An announcement from the FBI caught my eye. The agency doesn’t just want to stop cyber crime; it wants to find the hackers responsible.
According to the FBI’s blog:
The FBI over the past year has put in place an initiative to uncover and investigate web-based intrusion attacks and develop a cadre of specially trained computer scientists able to extract hackers’ digital signatures from mountains of malicious code. Agents are cultivating cyber-oriented relationships with the technical leads at financial, business, transportation, and other critical infrastructures on their beats.
What the FBI has now added is a 24/7 command center where this information is being decoded for similarities and patterns constantly, and then shared with law enforcement and other government agencies. This is definitely a step in the right direction for the agency. As the Kaspersky Lab Threat Post blog pointed out:
One of the main criticisms leveled at the bureau in the last few years in regard to cybercrime investigations is its relative lack of specially trained investigators who have the skills and experience to conduct major computer-crime investigations. The FBI has been hiring cybercrime specialists as quickly as possible in recent years, but there is a shortage of trained people willing to take government jobs when they can make more money in the private sector.
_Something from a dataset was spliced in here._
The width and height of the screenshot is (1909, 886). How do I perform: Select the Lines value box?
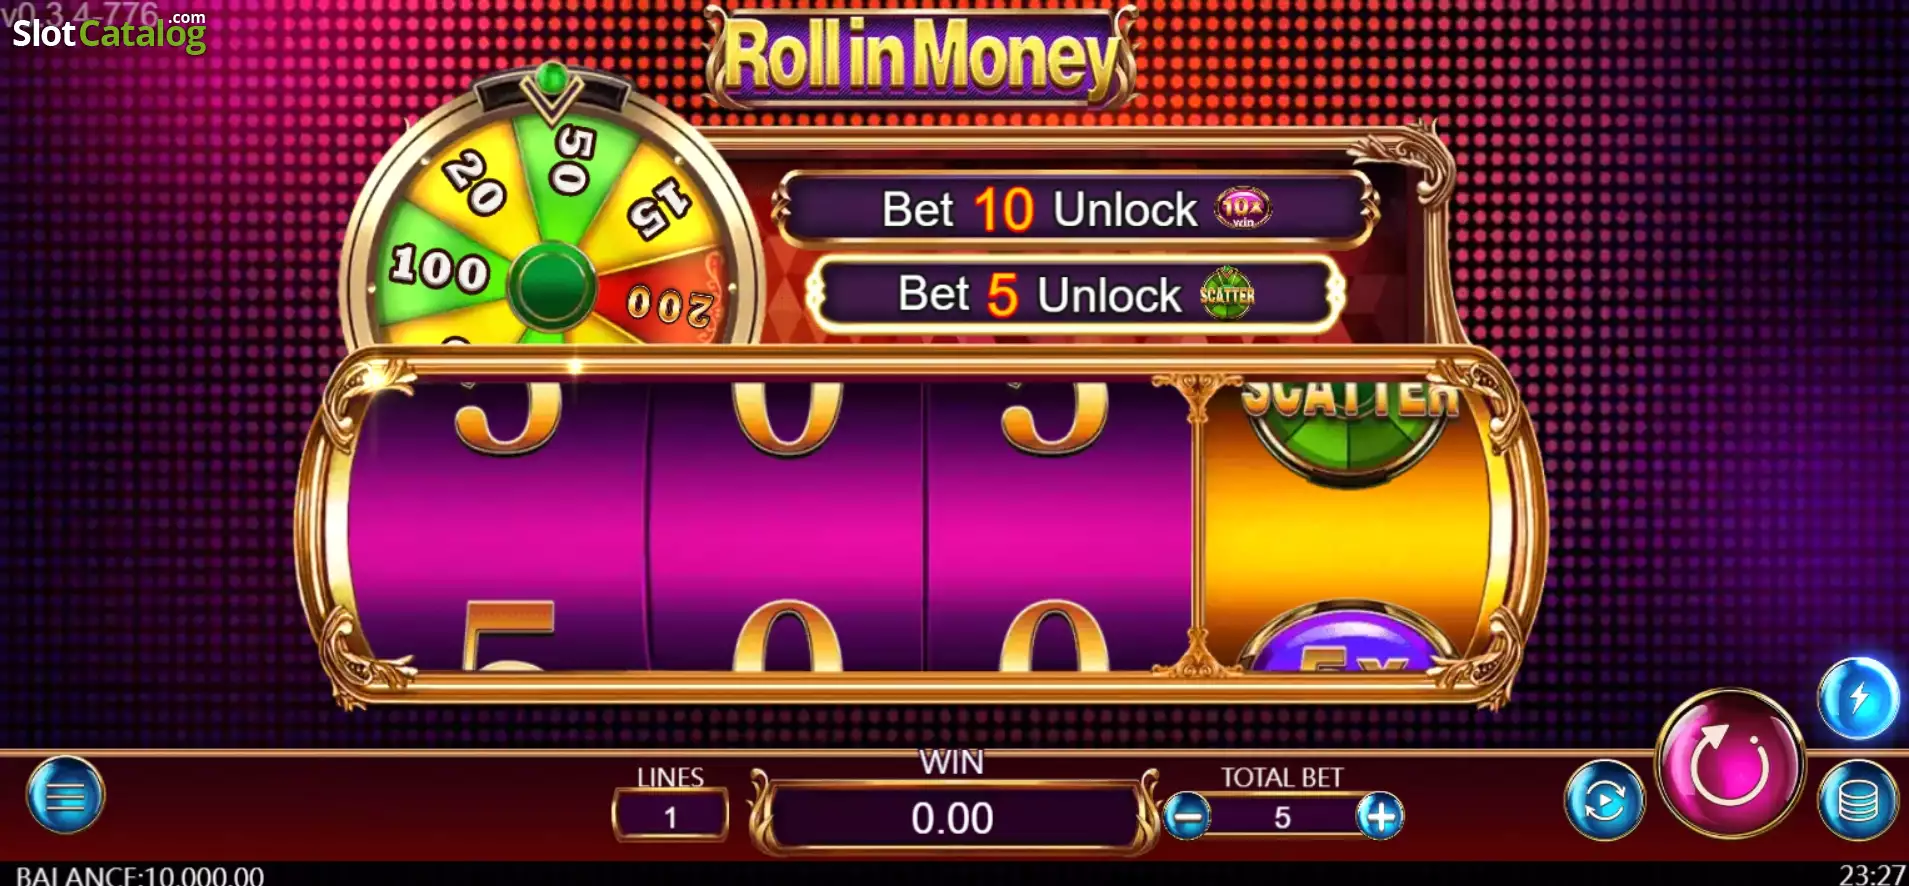click(x=670, y=817)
This might be the best news about cybersecurity to come out of Washington this year. At least, it is the most proactive thing being done.
FBI Assistant Director of Criminal, Cyber, Response and Services Richard McFeely said in a statement quoted by InformationWeek that the FBI’s goal is to find out who is responsible for cyber attacks and what the motives are. He went on to say:
In order to get to that, we've got to do all the necessary analysis to determine who is at the other end of the keyboard perpetrating these actions.
I’m a firm believer in finding out why an attack happened, as well as how it happened. The “why” question always involves the “who” question, as in, who did it. While only time will tell whether or not the FBI’s efforts will get to the heart of cyber attacks, it is a step in the right direction. Hopefully Congress will soon follow the FBI’s lead.